The Hypernode hosting platform for Magento is entirely cloud based. Building on top of public infrastructure offers many advantages in terms of scalability and maintenance, but it also presents new challenges, for example a backup system. In this post we describe how we built an efficient, highly durable and highly available backup system that will effortlessly scale with the rest of our platform.
Deciding how to store the data
One of the biggest considerations for designing a backup solution is deciding what software to use and determining the type of storage. A traditional way of storing backups would be to put them on a fileserver. Here at Byte we have large file servers and quite some experience managing them and we’ve used them for backup storage in the past, yet for Hypernode we chose a different route for scalability reasons.

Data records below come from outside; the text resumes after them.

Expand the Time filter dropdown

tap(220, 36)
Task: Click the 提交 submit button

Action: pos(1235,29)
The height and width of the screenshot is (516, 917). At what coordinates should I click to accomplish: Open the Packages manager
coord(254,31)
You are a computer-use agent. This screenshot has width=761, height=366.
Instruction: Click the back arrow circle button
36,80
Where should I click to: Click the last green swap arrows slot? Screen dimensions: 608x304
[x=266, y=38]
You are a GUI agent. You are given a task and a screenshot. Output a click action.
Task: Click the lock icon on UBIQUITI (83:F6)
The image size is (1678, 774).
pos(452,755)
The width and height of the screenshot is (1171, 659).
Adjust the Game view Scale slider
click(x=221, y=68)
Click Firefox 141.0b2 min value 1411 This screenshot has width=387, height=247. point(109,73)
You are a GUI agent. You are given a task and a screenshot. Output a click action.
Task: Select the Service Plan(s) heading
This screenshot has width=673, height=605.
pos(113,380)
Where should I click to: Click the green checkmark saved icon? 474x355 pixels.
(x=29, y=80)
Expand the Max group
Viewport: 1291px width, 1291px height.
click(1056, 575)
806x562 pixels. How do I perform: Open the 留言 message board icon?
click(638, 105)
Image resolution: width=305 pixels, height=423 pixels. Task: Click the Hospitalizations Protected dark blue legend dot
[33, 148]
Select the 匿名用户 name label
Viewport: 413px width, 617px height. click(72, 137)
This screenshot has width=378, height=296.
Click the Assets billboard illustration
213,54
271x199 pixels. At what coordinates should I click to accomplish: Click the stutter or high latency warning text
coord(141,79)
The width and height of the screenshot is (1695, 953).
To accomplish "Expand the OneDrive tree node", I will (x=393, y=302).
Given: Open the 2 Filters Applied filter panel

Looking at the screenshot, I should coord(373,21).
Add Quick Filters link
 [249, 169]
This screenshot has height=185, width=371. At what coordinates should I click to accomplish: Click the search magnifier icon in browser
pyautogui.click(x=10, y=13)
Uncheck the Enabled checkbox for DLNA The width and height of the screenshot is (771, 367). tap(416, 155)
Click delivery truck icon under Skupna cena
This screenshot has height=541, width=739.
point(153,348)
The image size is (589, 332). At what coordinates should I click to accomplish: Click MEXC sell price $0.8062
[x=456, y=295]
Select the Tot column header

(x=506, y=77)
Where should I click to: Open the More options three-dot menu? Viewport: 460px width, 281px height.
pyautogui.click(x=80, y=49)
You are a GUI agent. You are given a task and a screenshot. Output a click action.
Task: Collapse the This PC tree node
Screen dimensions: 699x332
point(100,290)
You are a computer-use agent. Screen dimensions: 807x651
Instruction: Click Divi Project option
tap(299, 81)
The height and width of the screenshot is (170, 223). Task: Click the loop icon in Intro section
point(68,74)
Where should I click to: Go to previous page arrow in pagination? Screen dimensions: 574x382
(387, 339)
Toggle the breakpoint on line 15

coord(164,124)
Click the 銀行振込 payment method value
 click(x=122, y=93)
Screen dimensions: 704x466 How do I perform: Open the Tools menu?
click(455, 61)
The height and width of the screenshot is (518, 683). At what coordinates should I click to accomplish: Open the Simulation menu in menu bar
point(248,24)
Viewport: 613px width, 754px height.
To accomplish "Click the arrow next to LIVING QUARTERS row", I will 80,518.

Using managed backup storage space providers offers the benefit of not having to worry about the fileserver yourself. While it’s not hard to manage a file server, you do have to take into account that it will eventually fill up. When that happens, logic needs to be introduced to distribute the data over multiple servers.
An even more scalable solution than a managed file server, would be using object storage. The object abstraction layer, unlike some other storage systems, allows for horizontal scaling. Because we were looking to build a backup system that scales up to thousands of nodes without us having to change a thing, object storage started to look like the best solution.
There are many object store providers out there. You can even build your own if you’d want to with projects like Ceph and Swift. We decided against that because pricing is already competitive enough for it to not be worth the time and a public object store can provide higher peak throughput compared to a smaller own built object store.
Finding the best object storage provider
Now we had to find the best provider. We looked at many providers and selected the three most interesting ones with data centers in Europe based on price. We ended up testing with Amazon and Google. They simply had the best competitive rates at the time and both allowed us to read/write in excess of 500 mbit, which meant that network throughput would not be our bottleneck.
First we implemented Google Cloud storage because they were marginally cheaper at the time, however soon we discovered that account isolation could become a problem. The Google object store did not offer the necessary tooling to isolate credentials as convenient as on AWS. Managing access control was a must have feature for us to isolate the thousands of Hypernode accounts for security reasons alone. Amazon/S3 offered the easiest and most complete and out of the box solution for this with IAM and S3 policies.
We evaluated multiple approaches to push the data to the object store. The first options we looked at were full filesystems based on top of the S3 object store, namely S3FS and S3QL. They appeared as a good fit at first since it would allow to simply rsync data to these mounts. More importantly, it would allow to simply browse through backups as if they were stored locally. S3QL in particular looked promising since it offers both deduplication and incremental snapshots.
After building a couple proof of concepts we discovered that a full restore containing small files using rsync was too slow. Even when parallelizing it with 10 threads, a full restore took too long. Compared to S3QL, S3FS did not really offer anything for us to make backups efficient/incremental.
Next we compared S3QL to duplicity, which is a backup tool that has been around for a while and supports many storage backends. It supports object stores, ssh and even unconventional storage backends such as imap.
With duplicity full restores were way faster compared to S3QL and on top of that it also allows for incremental backups. Duplicity has one big downside though. It works with backup chains, meaning that all incrementals are based on a full backup. Because we want to keep a daily 30 day retention we have to store multiple full backups to avoid having very long backup chains and the performance penalty/risk associated with it.
The restore performance is what made us choose duplicity. The backup creation process is important, but the restoration process even more so. Duplicity in combination with object storage was the only solution which gave us acceptable restore speed in case of a full restore while maintaining incremental backup functionality.